Automation could speed high-throughput phenotyping of acute disease, a new study shows.
Electronic health records (EHRs) are a mainstay of observational clinical studies, epidemiological studies and disease surveillance. Teams often begin by training a machine learning (ML) algorithm to find cases and controls in the EHR population. Creating training sets for this supervised ML step is time consuming, involving manual annotation of records. PheNorm, introduced in 2018, is an automated solution for creating phenotyping algorithms, with proven accuracy where certain chronic diseases are concerned.
According to a report in the Journal of the American Medical Informatics Association, PheNorm algorithms can also work well for phenotyping acute disease. Using records from Vanderbilt University Medical Center and Kaiser Permanente Washington (KPWA), Joshua Smith, PhD, David Carrell, PhD, and colleagues used PheNorm to develop algorithms for identification of symptomatic COVID-19 cases and controls from the pandemic’s first 12 months.

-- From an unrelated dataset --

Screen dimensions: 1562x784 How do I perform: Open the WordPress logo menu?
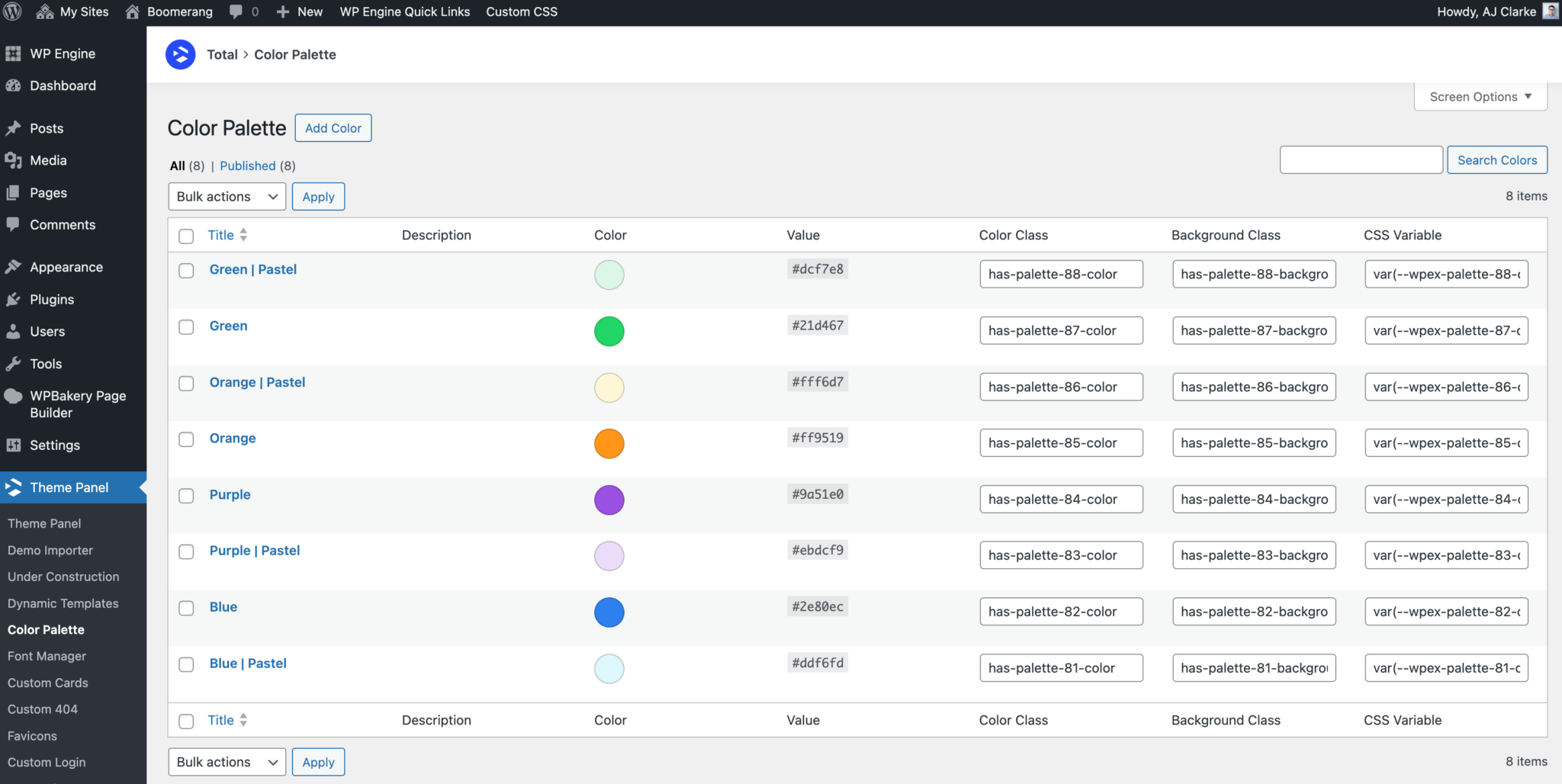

Among performance measures, the team used the area under the receiver operating characteristic curve — AUC, a measure of discrimination regardless of cut point — and positive predictive value — PPV, the ratio of true positives to total (true and false) positives. AUC was good, reaching 80% at both institutions, and PPV was better than supervised ML, reaching 90% at VUMC and 85% at KPWA. Models developed at KPWA performed well at VUMC and vice versa.
Smith is assistant professor of Biomedical Informatics at VUMC, Carrell is associate investigator at KPWA. Others on the study from VUMC include Daniel Park, Jill Whitaker, MSN, Michael McLemore, Joshua Osmanski, MS, and Robert Winter. The study was supported by the Food and Drug Administration and the National Institutes of Health (UL1TR002243).